Auteur :
O.R.B.A.
mardi 10 mars 2020 14:22
Après son brillant passage au WAT, Seydina Issa Aidara, qui a fait partie de la génération en or du club phare de la ville des Zianides, est en train de réussir des débuts très prometteurs comme entraineur. Sacré champion avec les U20 du Sénégal, il nous a confié son sentiment après cette belle aventure, tout en nous donnant son avis sur plusieurs sujets liés au football africain…
Tout d’abord, félicitations pour votre sacre à la tête du Sénégal en Coupe Arabe des U20…
Merci beaucoup pour vos félicitations mon frère. C’est très gentil de votre part.

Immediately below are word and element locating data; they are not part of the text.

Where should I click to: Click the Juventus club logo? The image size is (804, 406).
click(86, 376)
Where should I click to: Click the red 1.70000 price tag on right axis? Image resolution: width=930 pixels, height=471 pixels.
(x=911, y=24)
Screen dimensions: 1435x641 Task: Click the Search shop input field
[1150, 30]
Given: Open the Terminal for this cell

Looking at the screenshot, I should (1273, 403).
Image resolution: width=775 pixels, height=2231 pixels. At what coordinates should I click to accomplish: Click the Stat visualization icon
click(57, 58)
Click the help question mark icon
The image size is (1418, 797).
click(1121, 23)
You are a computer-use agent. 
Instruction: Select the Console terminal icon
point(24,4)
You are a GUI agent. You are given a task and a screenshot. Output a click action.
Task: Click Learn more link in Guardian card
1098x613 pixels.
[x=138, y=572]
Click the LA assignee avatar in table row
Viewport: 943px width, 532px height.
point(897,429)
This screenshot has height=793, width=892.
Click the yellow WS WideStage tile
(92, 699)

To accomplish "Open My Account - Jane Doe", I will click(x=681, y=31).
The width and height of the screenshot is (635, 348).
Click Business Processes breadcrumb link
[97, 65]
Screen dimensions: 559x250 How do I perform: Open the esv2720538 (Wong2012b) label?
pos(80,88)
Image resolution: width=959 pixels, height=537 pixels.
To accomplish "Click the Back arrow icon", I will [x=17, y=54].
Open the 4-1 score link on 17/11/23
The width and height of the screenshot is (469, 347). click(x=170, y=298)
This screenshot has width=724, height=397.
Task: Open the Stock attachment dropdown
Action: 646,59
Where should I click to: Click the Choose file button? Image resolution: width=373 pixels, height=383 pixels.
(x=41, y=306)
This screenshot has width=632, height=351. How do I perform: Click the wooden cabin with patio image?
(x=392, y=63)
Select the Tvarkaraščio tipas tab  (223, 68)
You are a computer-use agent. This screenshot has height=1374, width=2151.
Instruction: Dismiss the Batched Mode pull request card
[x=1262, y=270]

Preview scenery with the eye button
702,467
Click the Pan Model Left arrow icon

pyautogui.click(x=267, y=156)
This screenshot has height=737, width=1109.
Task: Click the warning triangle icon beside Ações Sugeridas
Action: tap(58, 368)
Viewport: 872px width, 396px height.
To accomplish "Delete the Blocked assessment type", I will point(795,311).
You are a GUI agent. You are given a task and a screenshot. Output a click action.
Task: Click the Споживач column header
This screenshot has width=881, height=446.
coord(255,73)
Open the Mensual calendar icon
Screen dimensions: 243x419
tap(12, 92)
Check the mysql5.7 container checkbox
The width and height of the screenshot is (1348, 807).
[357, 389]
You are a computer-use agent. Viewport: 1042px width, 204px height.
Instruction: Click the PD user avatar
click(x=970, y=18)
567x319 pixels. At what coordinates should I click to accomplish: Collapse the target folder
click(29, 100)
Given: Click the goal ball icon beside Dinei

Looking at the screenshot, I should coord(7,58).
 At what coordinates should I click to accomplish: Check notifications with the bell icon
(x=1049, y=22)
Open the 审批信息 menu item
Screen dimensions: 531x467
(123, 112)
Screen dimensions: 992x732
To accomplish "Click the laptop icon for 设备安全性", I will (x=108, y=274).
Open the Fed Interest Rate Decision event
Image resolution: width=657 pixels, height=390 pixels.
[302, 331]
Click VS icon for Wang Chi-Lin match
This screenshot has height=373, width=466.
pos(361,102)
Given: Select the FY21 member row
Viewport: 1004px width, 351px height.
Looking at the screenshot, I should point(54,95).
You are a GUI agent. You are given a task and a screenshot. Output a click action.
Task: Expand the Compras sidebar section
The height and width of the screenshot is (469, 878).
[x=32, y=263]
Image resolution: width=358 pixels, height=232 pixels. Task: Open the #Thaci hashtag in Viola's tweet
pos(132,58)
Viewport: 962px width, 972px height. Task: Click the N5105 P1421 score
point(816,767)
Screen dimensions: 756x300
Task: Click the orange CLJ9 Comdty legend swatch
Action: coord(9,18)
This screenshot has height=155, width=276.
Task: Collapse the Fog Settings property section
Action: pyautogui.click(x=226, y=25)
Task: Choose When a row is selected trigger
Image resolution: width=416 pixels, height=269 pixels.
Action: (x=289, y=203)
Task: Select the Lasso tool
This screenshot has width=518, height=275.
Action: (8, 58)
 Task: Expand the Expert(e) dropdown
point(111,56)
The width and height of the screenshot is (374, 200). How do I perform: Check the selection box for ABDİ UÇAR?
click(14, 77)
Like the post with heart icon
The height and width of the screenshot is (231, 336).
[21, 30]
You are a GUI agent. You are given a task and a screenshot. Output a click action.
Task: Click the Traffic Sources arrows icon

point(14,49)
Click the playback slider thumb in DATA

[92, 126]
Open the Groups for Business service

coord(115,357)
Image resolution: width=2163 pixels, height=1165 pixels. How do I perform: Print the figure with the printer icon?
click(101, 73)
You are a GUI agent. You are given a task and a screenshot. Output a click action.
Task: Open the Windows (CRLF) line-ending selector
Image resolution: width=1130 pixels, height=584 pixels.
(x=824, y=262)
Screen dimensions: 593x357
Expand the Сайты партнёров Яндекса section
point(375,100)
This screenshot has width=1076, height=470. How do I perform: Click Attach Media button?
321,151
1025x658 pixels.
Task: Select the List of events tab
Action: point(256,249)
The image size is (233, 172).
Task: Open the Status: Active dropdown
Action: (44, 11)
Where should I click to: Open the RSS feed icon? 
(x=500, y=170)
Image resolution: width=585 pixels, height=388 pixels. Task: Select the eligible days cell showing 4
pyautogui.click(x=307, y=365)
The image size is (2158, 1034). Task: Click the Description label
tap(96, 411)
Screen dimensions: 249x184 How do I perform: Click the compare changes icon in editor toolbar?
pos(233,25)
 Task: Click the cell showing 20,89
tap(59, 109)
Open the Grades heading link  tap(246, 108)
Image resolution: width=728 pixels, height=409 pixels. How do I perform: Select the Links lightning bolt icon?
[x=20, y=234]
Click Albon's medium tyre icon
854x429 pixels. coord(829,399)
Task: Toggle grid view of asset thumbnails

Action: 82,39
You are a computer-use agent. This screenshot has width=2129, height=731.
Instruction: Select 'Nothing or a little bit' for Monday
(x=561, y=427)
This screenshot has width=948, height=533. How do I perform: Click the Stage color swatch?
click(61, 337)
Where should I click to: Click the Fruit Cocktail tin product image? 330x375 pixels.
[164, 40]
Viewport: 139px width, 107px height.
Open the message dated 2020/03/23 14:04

C’est particulier de remporter le trophée en tant qu’invité, n’est-ce pas ?
C’est sûr que c’est particulier, car le Sénégal ne fait pas partie de l’Union Arabe. Néanmoins, il ne faut pas oublier que nous sommes un pays avec pas moins de 95% de musulmans. Nous étions invités pour ce tournoi, et je pense que nous avons admirablement représenté le football sénégalais en remportant le titre au final.
Quelle est la différence entre le football africain et arabe ?
C’est surtout au niveau mental et athlétique. Le football arabe ou celui du Nord Afrique, est assez technique et tactique et très rusé. Cependant, l’Africain est plus fort physiquement. Actuellement, les joueurs arabes travaillent plus le domaine athlétique, pour répondre au défi physique.
Avez-vous suivi le parcours de la sélection algérienne durant ce tournoi ?
J’ai bien suivi les prestations des Algériens, et je ne vous cache pas que j’étais surpris après leur élimination. C’est une équipe totalement différente à celle que nous avons affrontée à deux reprises en amical à Alger. Même si je n’ai pas suivi tous les matchs en direct, j’ai tout visionné par la suite, et je peux vous assurer que c’est une belle équipe, qui joue bien au ballon, mais elle a été malheureusement éliminée, ce qui a d’ailleurs surpris les observateurs sur place.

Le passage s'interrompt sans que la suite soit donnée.